Ultimately, the team was able to identify the activity patterns of three distinct types of interneurons in the CA1 region of the hippocampus. This included so-called parvalbumin expressing basket cells, parvalbumin expressing bistratified cells and cholecystokinin expressing basket cells.
"As animals and humans go through their everyday life, they are bombarded with sensory inputs, some of which could be predictive of important consequences related to, for example, good food sources, the meaning of traffic lights or road signs that many of us face on their way to work, etc.," Forro said.
"Our work suggests that as mice integrate a reward-associated sensory odor cue parvalbumin expressing basket cells that target the cell bodies (somata) and proximal dendrites of pyramidal neurons might contribute to the activity patterns underlying spatial working memory. Furthermore, another basket cell type that also targets somata and proximal dendrites of pyramidal neurons, but expresses cholecystokinin and not parvalbumin, might enable a general sensory integration during spatial navigation and contribute to representation of rewards."
This recent study suggests that to better understand the complex processes through which the brain encodes sensory information and pairs it to behavioral choices and events, one should examine distinct cell types in great detail. In fact, the team found that the different hippocampal interneuron types they examined had distinct activity patterns.
For instance, parvalbumin-expressing bistratified cells targeting more distal dendrites, rather than the of the cell bodies of pyramidal neurons in the hippocampus, were not differentially active while the mice recalled previously established odor associations.
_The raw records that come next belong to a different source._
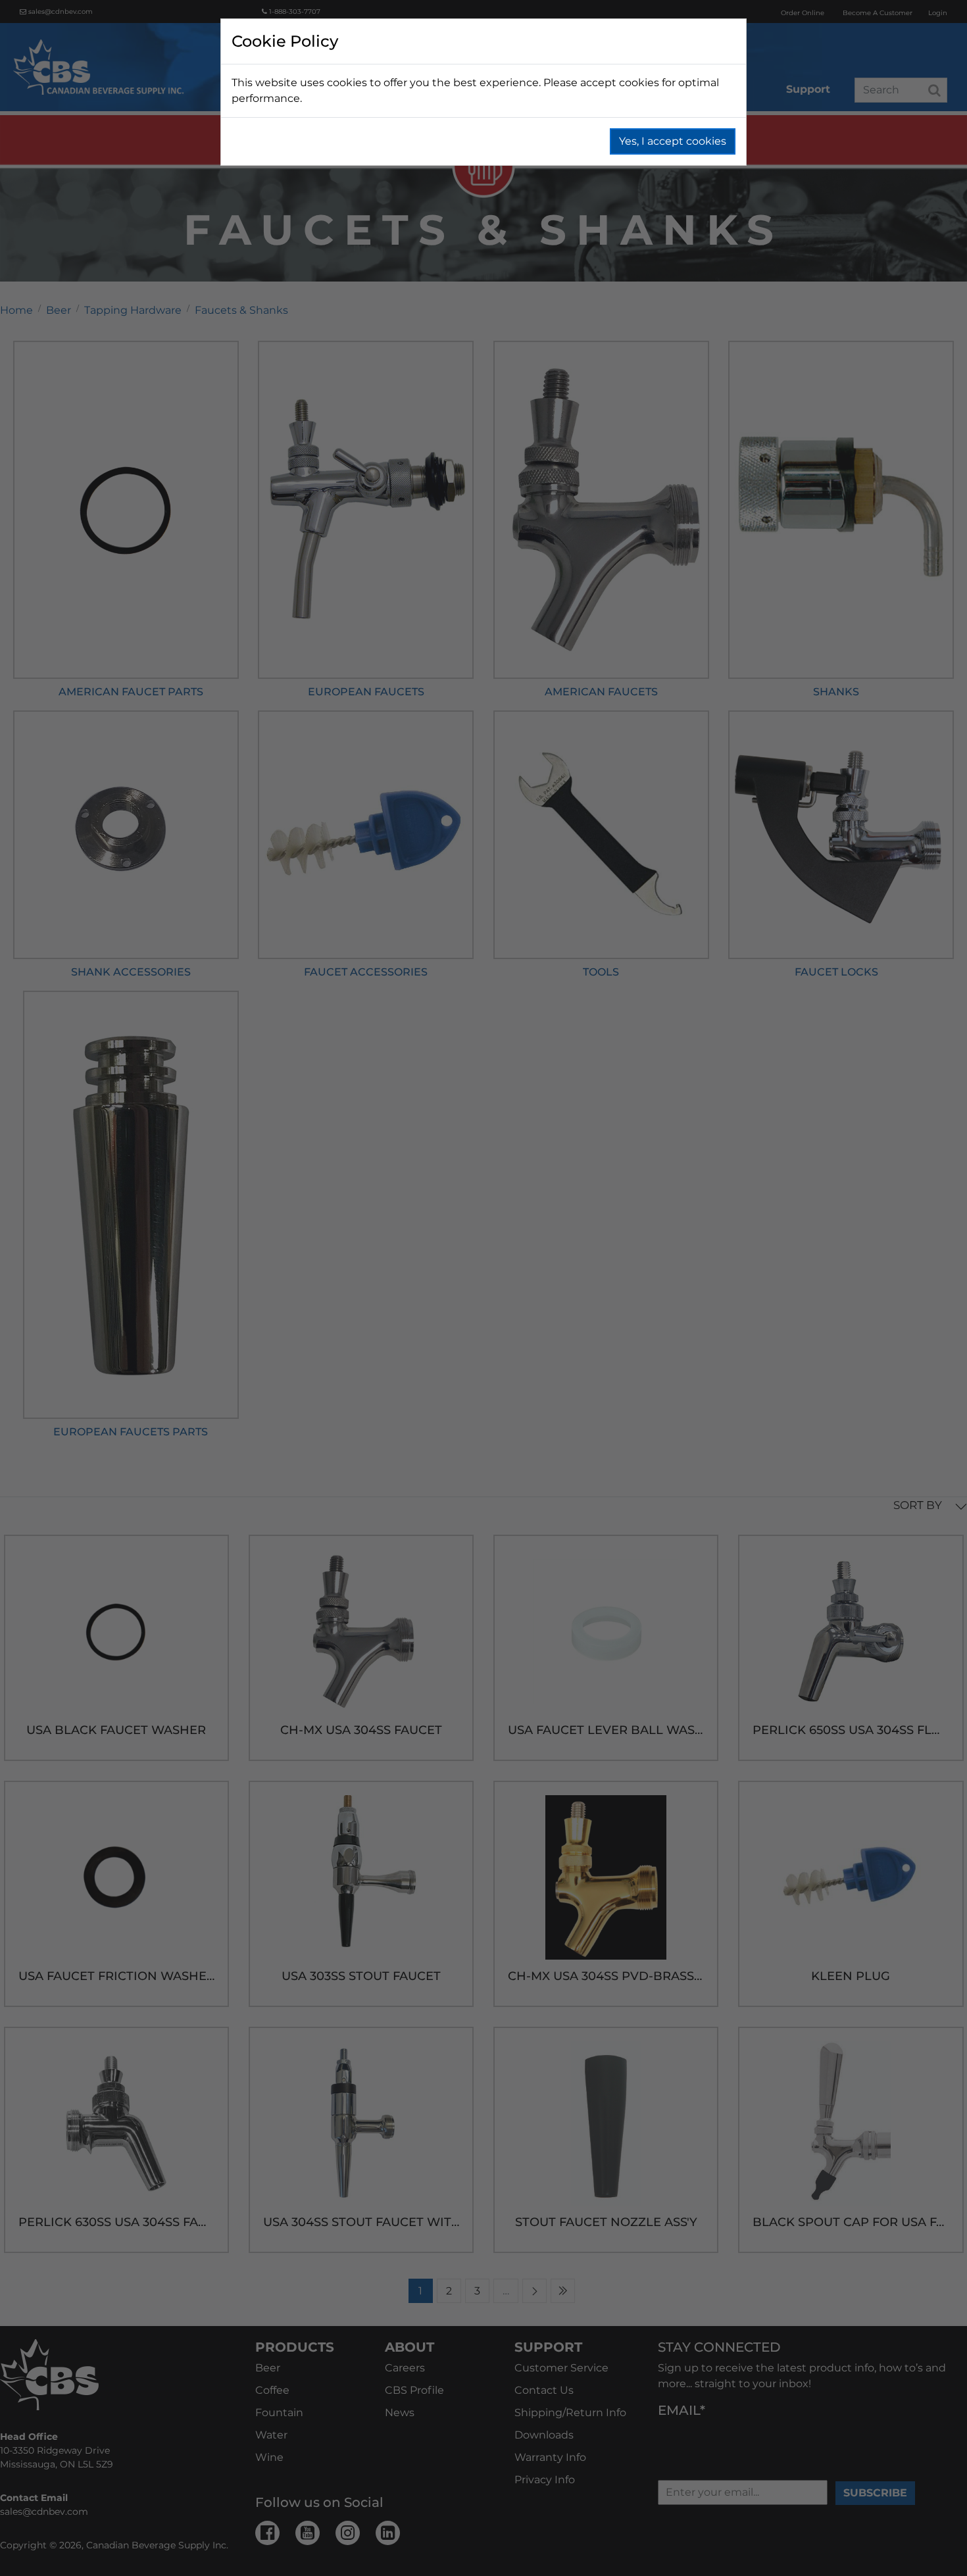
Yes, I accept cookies (672, 141)
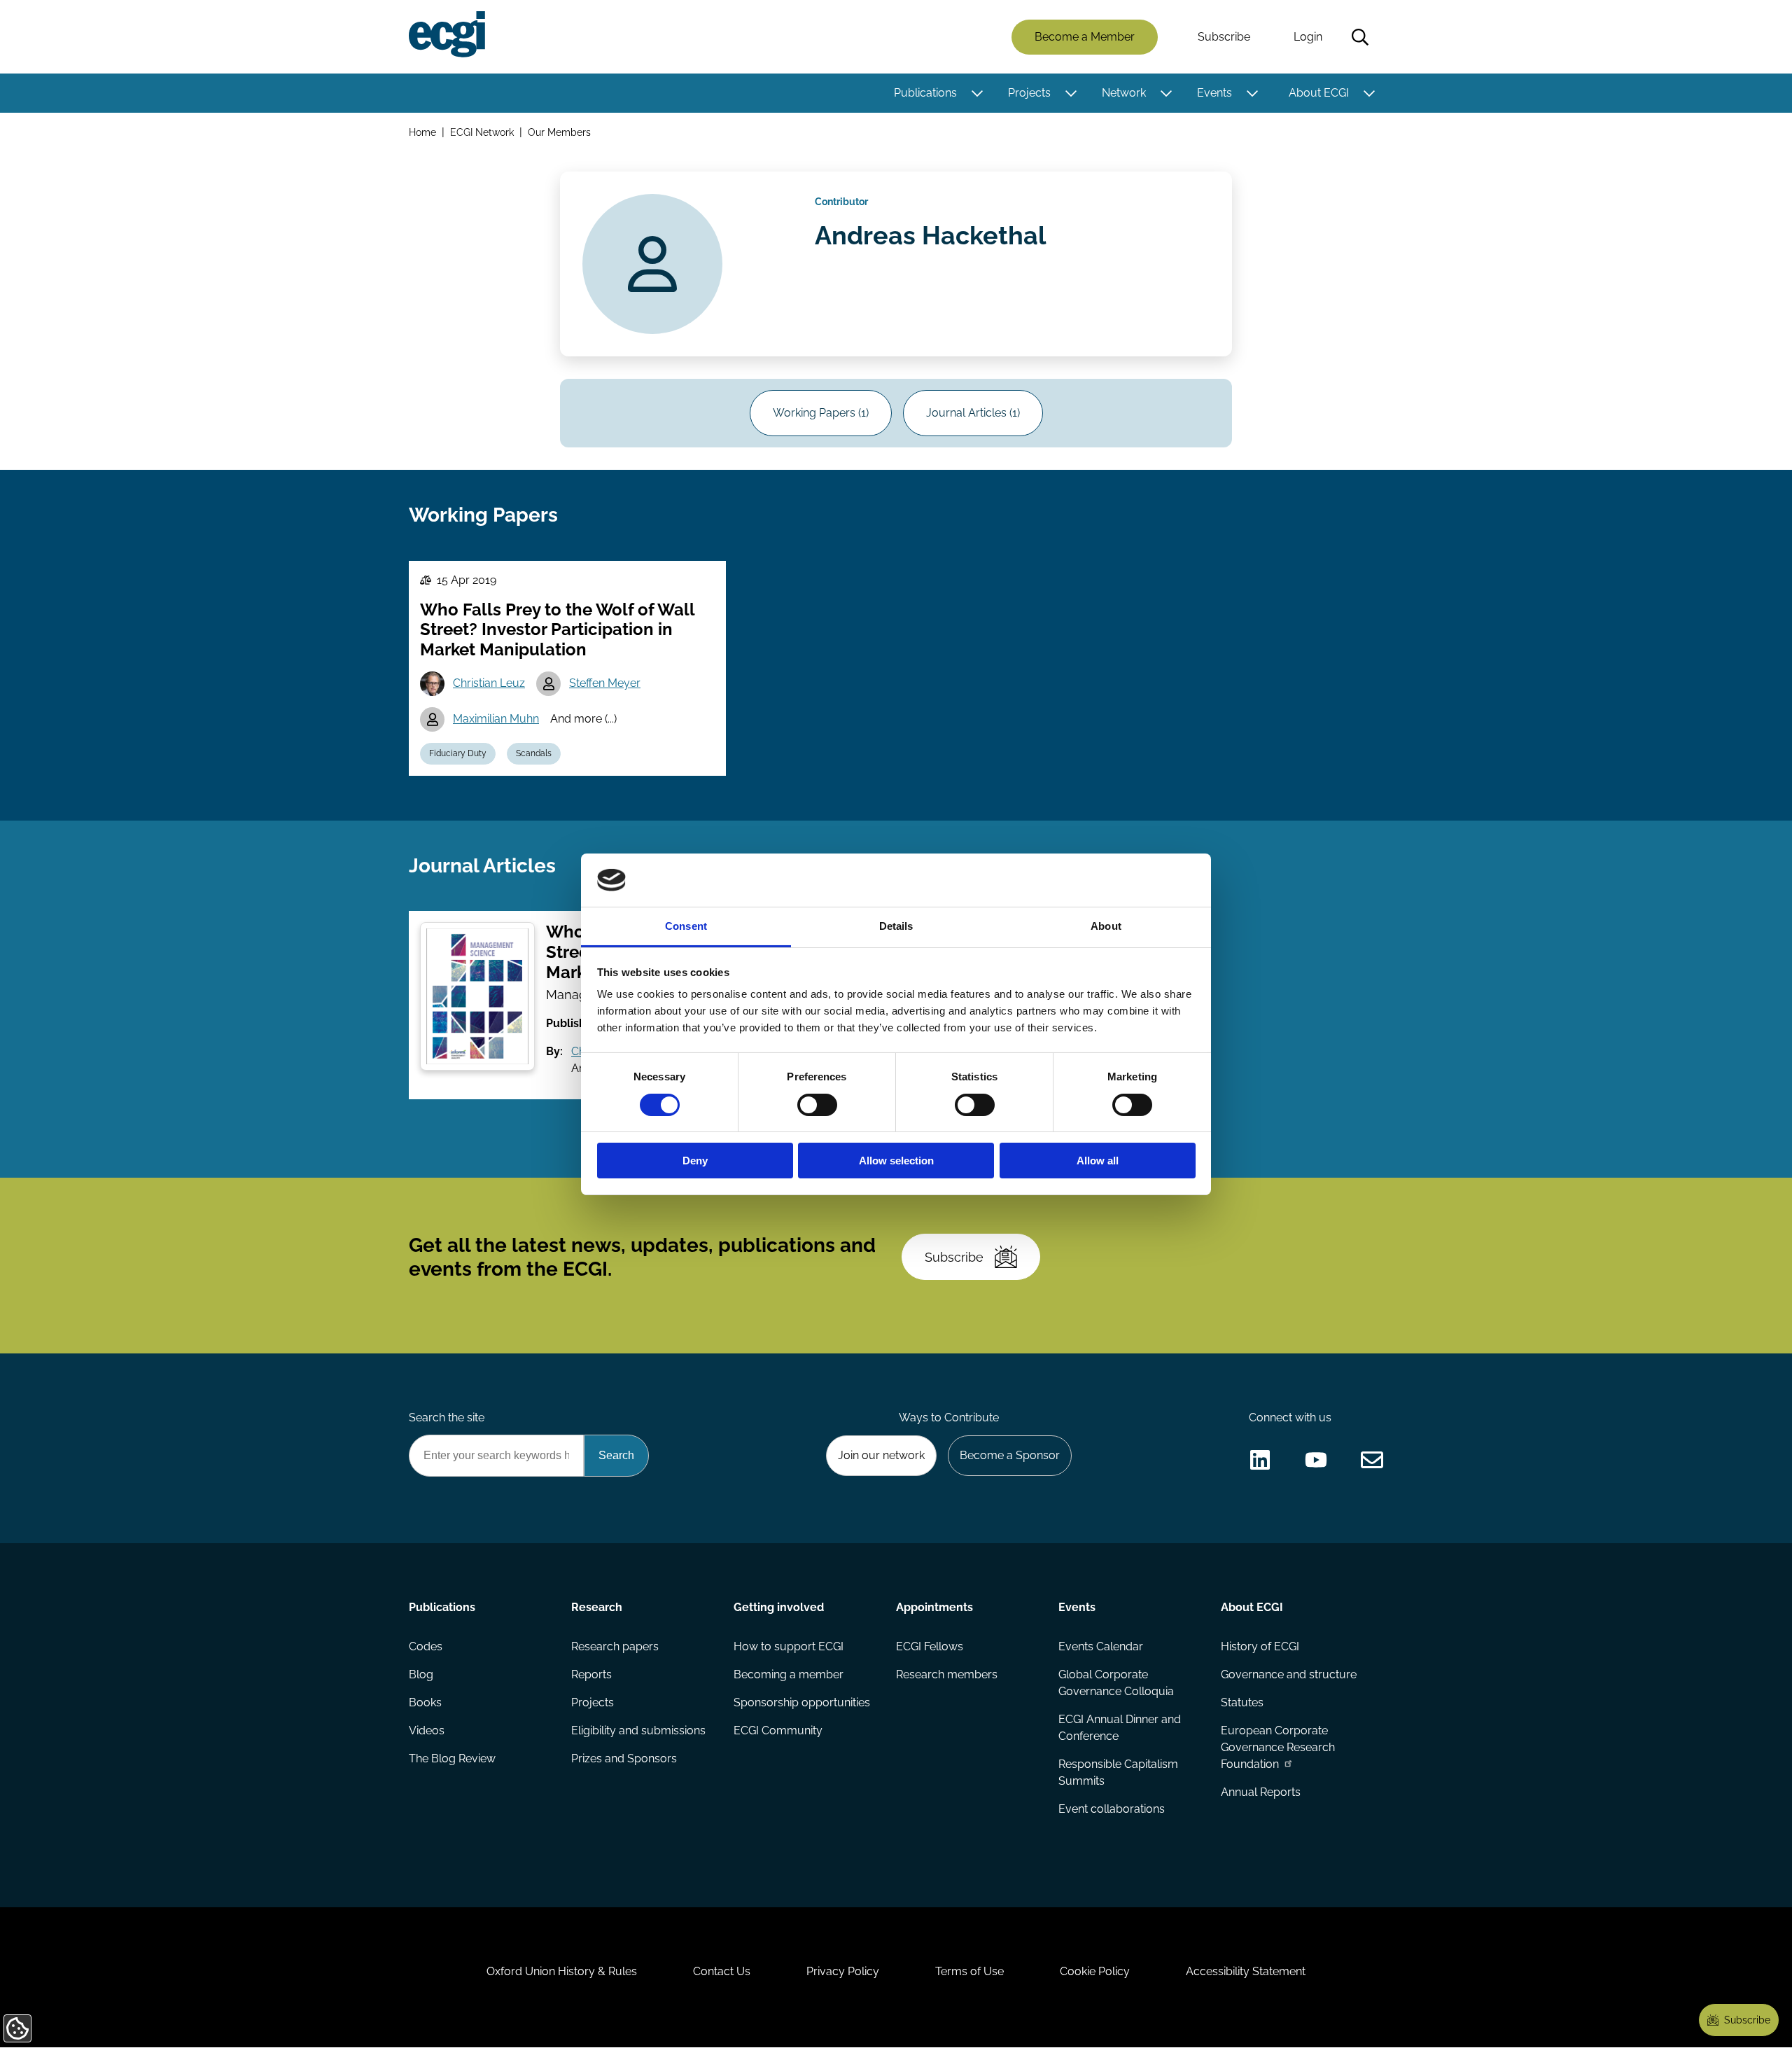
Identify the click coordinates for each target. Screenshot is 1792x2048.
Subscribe (1224, 36)
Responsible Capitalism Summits (1118, 1772)
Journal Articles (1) (973, 412)
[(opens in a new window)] (1260, 1460)
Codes (425, 1646)
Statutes (1242, 1702)
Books (425, 1702)
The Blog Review (452, 1758)
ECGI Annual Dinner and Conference (1119, 1728)
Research (596, 1607)
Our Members (559, 132)
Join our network (881, 1455)
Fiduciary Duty (457, 753)
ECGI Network (482, 132)
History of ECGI (1260, 1646)
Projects (1029, 92)
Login (1308, 36)
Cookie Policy (1095, 1971)
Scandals (534, 753)
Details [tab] (896, 926)
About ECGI (1319, 92)
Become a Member (1085, 36)
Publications (925, 92)
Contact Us (721, 1971)
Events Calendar (1100, 1646)
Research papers (615, 1646)
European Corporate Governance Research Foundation (1278, 1747)
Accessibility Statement (1246, 1971)
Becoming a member (789, 1674)
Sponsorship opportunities (802, 1702)
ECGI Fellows (929, 1646)
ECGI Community (778, 1730)
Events (1214, 92)
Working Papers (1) (821, 412)
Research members (946, 1674)
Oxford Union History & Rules (561, 1971)
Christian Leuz (489, 683)
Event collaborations (1111, 1809)
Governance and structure (1289, 1674)
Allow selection (896, 1160)
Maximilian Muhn (496, 718)
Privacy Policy (842, 1971)
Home (422, 132)
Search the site (446, 1417)
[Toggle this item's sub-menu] (977, 93)
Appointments (934, 1607)
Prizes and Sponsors (624, 1758)
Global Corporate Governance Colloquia (1116, 1683)
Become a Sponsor (1010, 1455)
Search (1360, 37)
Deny (695, 1160)
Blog (421, 1674)
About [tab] (1106, 926)
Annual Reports (1261, 1792)
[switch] (817, 1105)
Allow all (1098, 1160)
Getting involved (779, 1607)
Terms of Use (969, 1971)
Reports (591, 1674)
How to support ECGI (789, 1646)
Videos (426, 1730)
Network (1124, 92)
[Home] (447, 34)
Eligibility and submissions (638, 1730)
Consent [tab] (686, 926)
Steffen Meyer (604, 683)
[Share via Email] (1372, 1460)
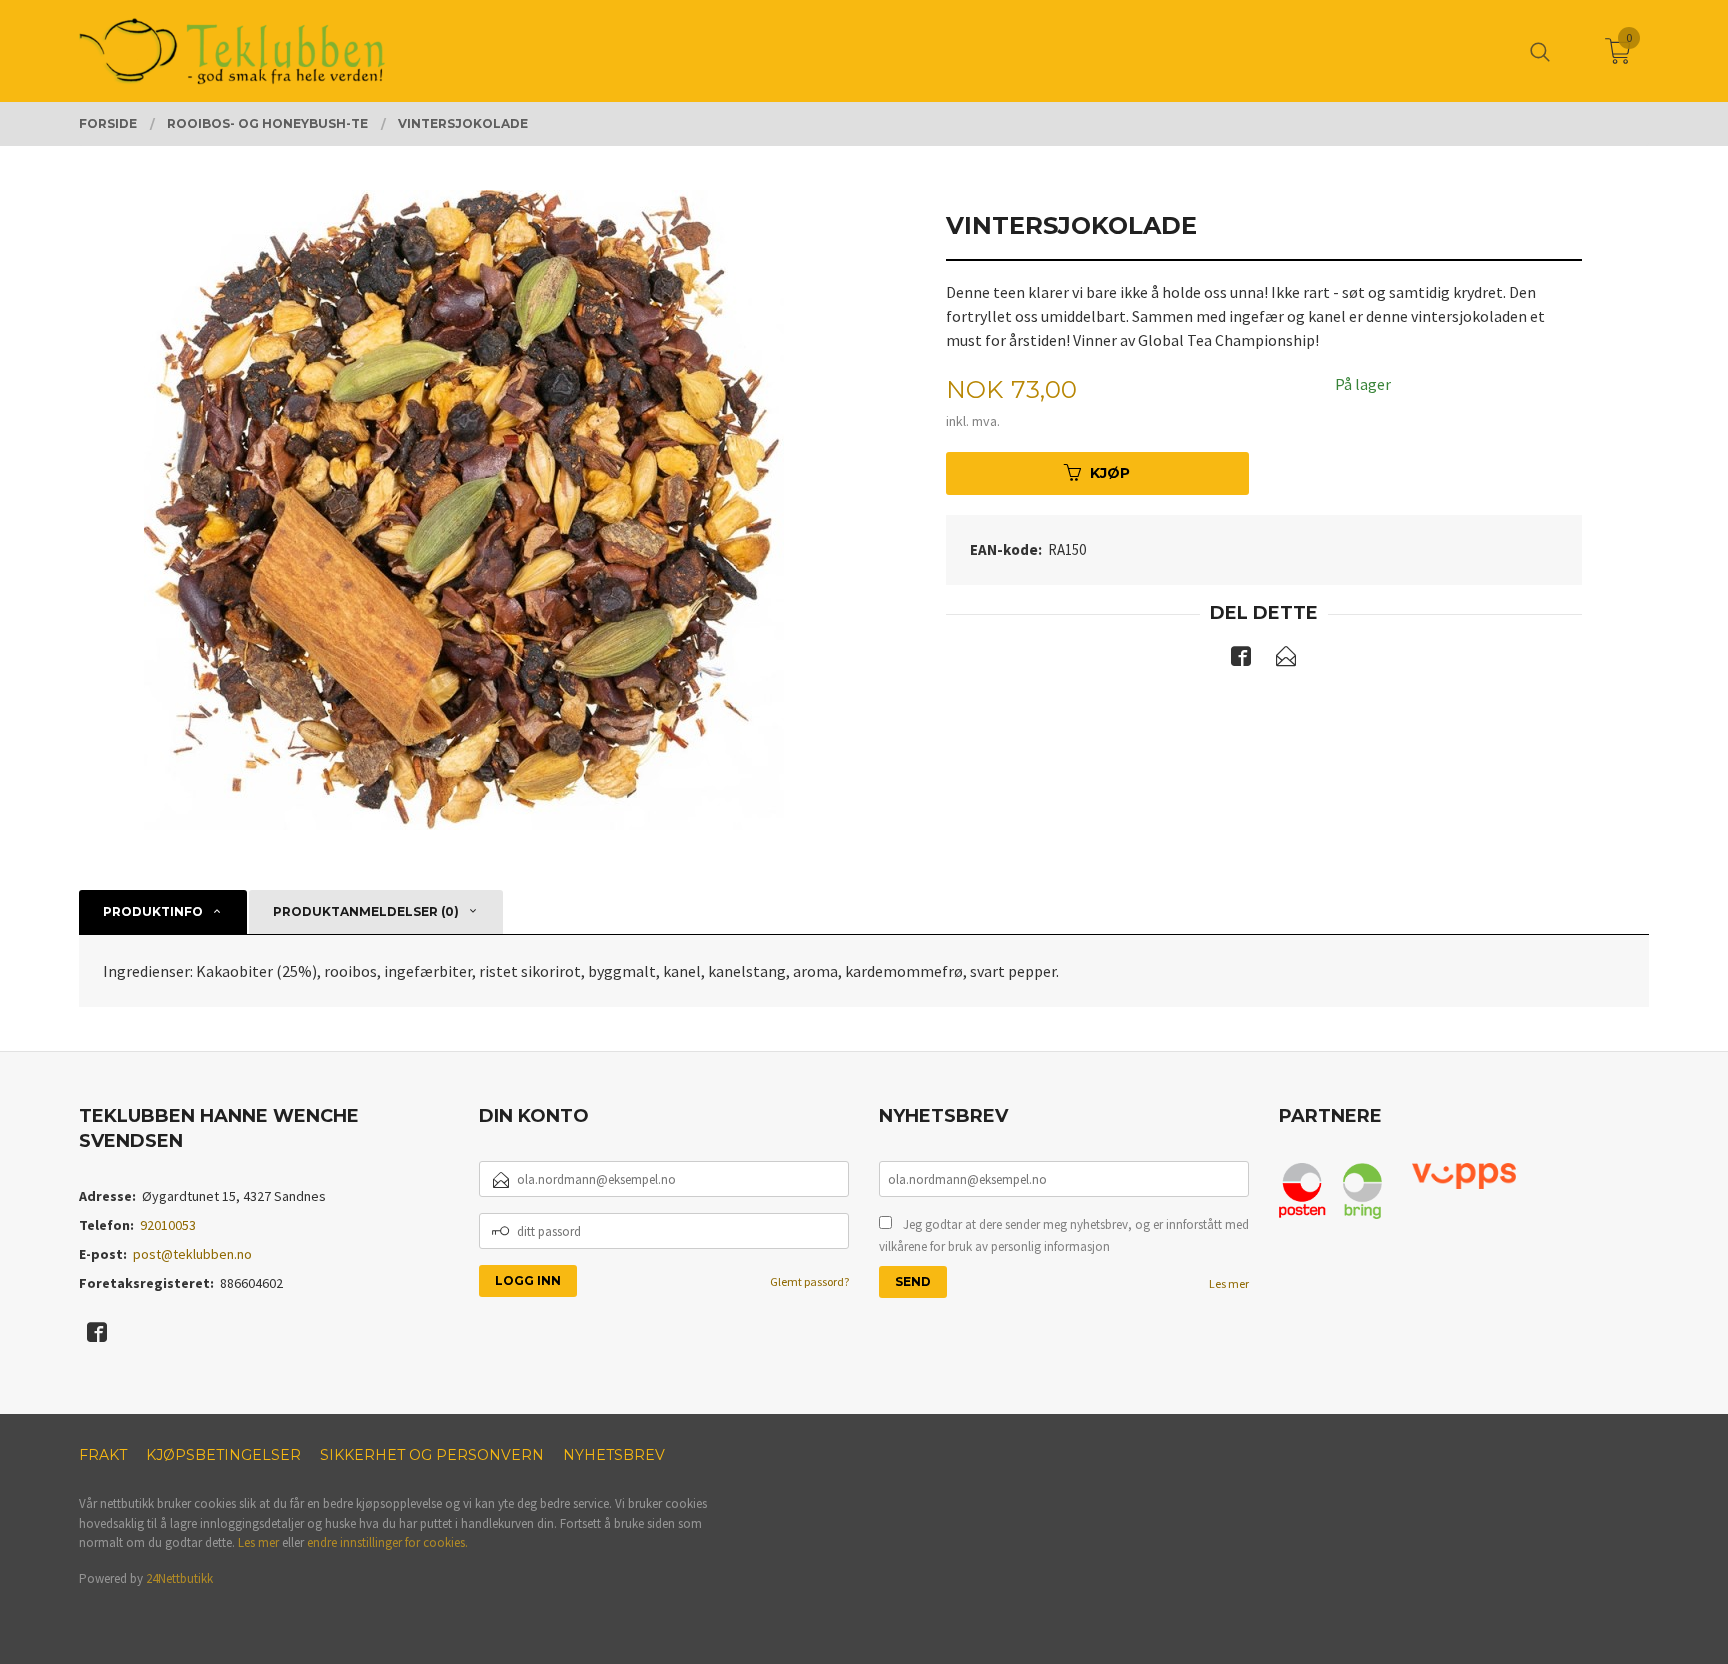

This suggests that the type-specific gating and modulation of information flow at different sites across pyramidal neurons translates into different functional implications of the interneuron cell types.
"We are just beginning to understand the interplay of excitatory and inhibitory activity at different levels, from general network states such as awake, rest, sleep to complex integration of information during spatial navigation," Forro said.
"With our study we aimed to add a piece of the puzzle showing that during complex behavior with navigation interneuron cell types might be recruited differentially and thereby play different roles and might represent distinct targets during mental disorders or in the creation of artificial neural networks. It will be of great interest to see how these cell types are contributing to activity patterns underlying other memories and even more complex natural behaviors to reveal what the general mechanisms of information processing in the hippocampus are."
The recent findings gathered by Forro and his colleagues contribute to ongoing efforts aimed at better understanding the role of the many different types of interneurons in the hippocampus. In the future, they could pave the way for further in-depth examinations using juxta-cellular techniques and other advanced recording and imaging methods.
"The juxta-cellular technique is a powerful method to relate the activity of individual neurons to their identity and is now being further utilized in Professor Klausberger's lab in Vienna to reveal differential contribution of cell types to decision making in the prefrontal cortex and during communications between different brain areas," Forro added. "In the lab of Professor Ciocchi in Bern we will also continue employing this technique in a virtual set up to discover distinct cell type contributions to emotional memories."
More information: Thomas Forro et al, Differential behavior-related activity of distinct hippocampal interneuron types during odor-associated spatial navigation, Neuron (2023). DOI: 10.1016/j.neuron.2023.05.007.